** Instruction **
Reproduce every text line of the material below word for word, and leave out the pictures.

++++++++

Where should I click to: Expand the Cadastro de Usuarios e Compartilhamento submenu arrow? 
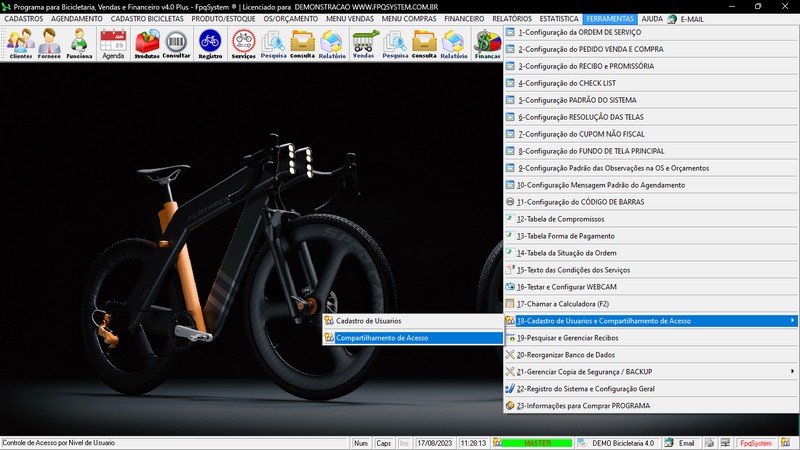point(792,321)
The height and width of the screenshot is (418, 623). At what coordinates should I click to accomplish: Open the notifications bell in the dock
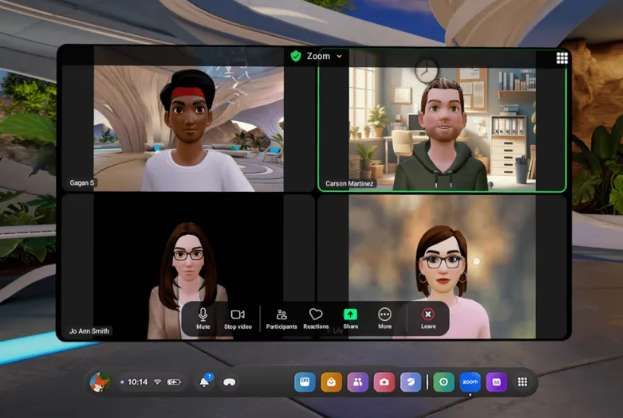(206, 382)

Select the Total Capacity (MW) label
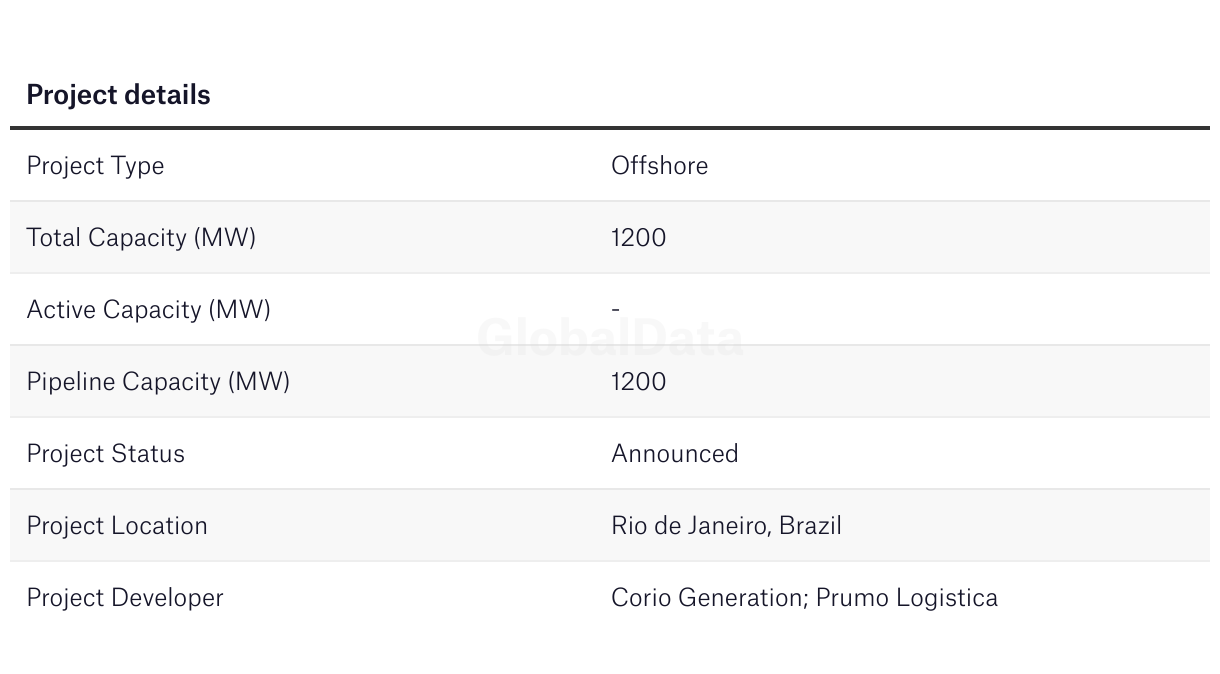click(141, 237)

++++++++

** Solved problem **
Where should I click to: Expand the Cadastro de Usuarios e Compartilhamento submenu arrow? 
point(792,321)
The height and width of the screenshot is (418, 623). At what coordinates should I click to accomplish: Open the notifications bell in the dock
(206, 382)

Select the Total Capacity (MW) label
click(141, 237)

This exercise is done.